Насилие не смущало Макдиси, но он был ярым приверженцем закона, как сам его понимал. Заркави, его ученик, как-то упустил эти тонкости.

“Пример подобного, – писал Макдиси, – когда воин переходит грань дозволенного шариатом, похищая или убивая мусульманина по нешариатским причинам, объявляя, например, что тот работал на неверных, хотя эта работа не заключалась в содействии неверным”.

Было еще кое-что: взрывы с участием террористов-смертников. Ислам запрещает подобное, заявлял Макдиси, за исключением тех редких случаев, когда нет других средств вести борьбу. Люди Заркави совершают грех, используя террористов-смертников для убиения невиновных. То, что теракты направлены против шиитов, – не оправдание.

“Даже если у наших суннитских братьев в Ираке есть множество причин поступать так, это не оправдывает взрывов в мечетях, – говорил Макдиси. – Разрешить [проливать] кровь шиитов – ошибка, и лучше бойцам джихада ее не совершать”.

Отрицательная реакция религиозных деятелей на заркавизм спровоцировала волнение и в мусульманском мейнстриме. Наиболее сильный отпор пришел с родины Заркави, и дал его человек, чей декрет об амнистии 1999 года по недосмотру дал Заркави шанс.

В 2002 году американские чиновники раскритиковали Абдаллу II за предупреждение о том, что вторгнуться в Ирак – все равно что открыть ящик Пандоры, и сейчас его величество без удовольствия наблюдал, как его предсказания сбываются.

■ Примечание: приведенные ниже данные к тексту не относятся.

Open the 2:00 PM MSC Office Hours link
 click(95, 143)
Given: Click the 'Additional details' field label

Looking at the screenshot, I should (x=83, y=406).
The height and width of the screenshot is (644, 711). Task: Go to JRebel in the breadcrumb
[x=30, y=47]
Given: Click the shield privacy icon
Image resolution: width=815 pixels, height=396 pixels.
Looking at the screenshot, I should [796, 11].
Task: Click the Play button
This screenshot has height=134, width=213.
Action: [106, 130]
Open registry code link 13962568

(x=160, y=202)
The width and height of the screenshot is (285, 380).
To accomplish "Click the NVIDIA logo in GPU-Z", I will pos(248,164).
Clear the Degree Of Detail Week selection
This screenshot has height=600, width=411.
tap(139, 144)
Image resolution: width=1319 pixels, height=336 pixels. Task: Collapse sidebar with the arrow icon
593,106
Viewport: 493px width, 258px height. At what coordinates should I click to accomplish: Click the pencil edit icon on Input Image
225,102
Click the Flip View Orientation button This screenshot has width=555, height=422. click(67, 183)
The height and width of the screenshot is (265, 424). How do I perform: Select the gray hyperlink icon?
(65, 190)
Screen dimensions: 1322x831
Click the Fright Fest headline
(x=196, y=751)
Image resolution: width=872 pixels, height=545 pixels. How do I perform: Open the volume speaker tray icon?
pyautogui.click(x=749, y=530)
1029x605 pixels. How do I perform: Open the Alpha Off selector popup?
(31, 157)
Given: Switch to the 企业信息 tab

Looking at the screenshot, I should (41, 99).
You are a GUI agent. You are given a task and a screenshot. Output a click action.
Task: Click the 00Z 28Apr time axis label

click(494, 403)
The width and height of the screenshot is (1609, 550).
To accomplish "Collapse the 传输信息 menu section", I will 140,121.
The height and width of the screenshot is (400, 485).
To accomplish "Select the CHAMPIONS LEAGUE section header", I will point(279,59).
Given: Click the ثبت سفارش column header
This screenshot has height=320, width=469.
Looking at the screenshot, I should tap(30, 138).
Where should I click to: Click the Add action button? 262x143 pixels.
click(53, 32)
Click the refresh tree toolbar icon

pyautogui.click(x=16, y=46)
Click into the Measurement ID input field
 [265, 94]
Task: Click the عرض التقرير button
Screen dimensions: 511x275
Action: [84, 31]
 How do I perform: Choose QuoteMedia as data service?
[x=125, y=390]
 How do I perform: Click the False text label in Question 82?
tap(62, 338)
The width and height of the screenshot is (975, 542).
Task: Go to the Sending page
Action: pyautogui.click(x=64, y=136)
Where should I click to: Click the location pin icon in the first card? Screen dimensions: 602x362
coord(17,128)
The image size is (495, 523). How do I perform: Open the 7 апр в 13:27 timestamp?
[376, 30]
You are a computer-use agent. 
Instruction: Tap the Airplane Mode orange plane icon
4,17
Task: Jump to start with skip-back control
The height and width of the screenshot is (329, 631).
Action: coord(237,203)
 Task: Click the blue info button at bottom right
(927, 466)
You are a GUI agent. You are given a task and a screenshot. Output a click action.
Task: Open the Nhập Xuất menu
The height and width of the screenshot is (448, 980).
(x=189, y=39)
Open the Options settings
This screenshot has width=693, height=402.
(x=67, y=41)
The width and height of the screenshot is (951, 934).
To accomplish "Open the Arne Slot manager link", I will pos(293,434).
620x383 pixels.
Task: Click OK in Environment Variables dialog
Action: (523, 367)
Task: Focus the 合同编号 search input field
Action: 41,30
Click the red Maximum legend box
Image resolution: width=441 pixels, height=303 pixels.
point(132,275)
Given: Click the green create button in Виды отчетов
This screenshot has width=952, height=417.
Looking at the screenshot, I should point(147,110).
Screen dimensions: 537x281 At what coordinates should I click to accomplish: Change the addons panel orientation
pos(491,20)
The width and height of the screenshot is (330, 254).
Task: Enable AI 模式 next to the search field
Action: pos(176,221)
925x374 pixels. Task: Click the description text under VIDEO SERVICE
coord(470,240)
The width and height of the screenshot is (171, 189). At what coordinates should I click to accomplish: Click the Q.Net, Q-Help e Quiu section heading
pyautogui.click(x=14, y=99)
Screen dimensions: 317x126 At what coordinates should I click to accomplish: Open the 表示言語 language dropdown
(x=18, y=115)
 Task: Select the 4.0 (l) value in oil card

Сытый по горло терактами и отрезанием голов во имя Аллаха, монарх задумал серию личных бесед с учеными-богословами. Предполагалось обсудить, где граница между исламом, древней верой, и отвратительной идеологией такфиризма, то есть обвинения всех неугодных в неверии, к которому прибегал Заркави, чтобы узаконить убийства предполагаемых еретиков.

Задача была непростой. В отличие от шиитов или римских католиков, у мусульман-суннитов отсутствует централизованная религиозная иерархия, позволяющая улаживать богословские диспуты. Муфтии, суннитские священники определенного ранга, могут оглашать религиозные эдикты, называемые фетвами, но любые два богослова могут затеять яростный спор из-за одного и того же: что является смертным грехом для одного богослова, то другой может рассматривать как грех, подлежащий прощению, или даже как должное поведение. За время своего пребывания в Ираке Заркави научился мастерски использовать эти противоречия, окружив себя духовными лицами, которые стояли на его позициях и издавали фетвы, призванные оправдать теракты с участием смертников, а также и убийство безвинных мусульман – хотя подобные действия рассматривались бы как антиисламские при почти любом разумном толковании Корана.

Лучшим противоядием, считал Абдалла, было бы мощное опровержение, которое вобрало бы в себя силу всех мировых ответвлений ислама. Формулировка должна быть ясной, универсальной, равно приемлемой для мейнстримных суннитов и шиитов от Каира до Кабула и от Тегерана до Тимбукту. Приступая к выполнению задачи, Абдалла назначил своим представителем одного из кузенов, получившего образование в Кембридже исламского богослова, принца Гази бен Мухаммада, и собрал вместе самых выдающихся священнослужителей и экспертов в области религии, чтобы выработать декларацию по трем ключевым вопросам: кто есть мусульманин? Кто обладает полномочиями издавать фетвы? При каких обстоятельствах один мусульманин может назвать другого вероотступником?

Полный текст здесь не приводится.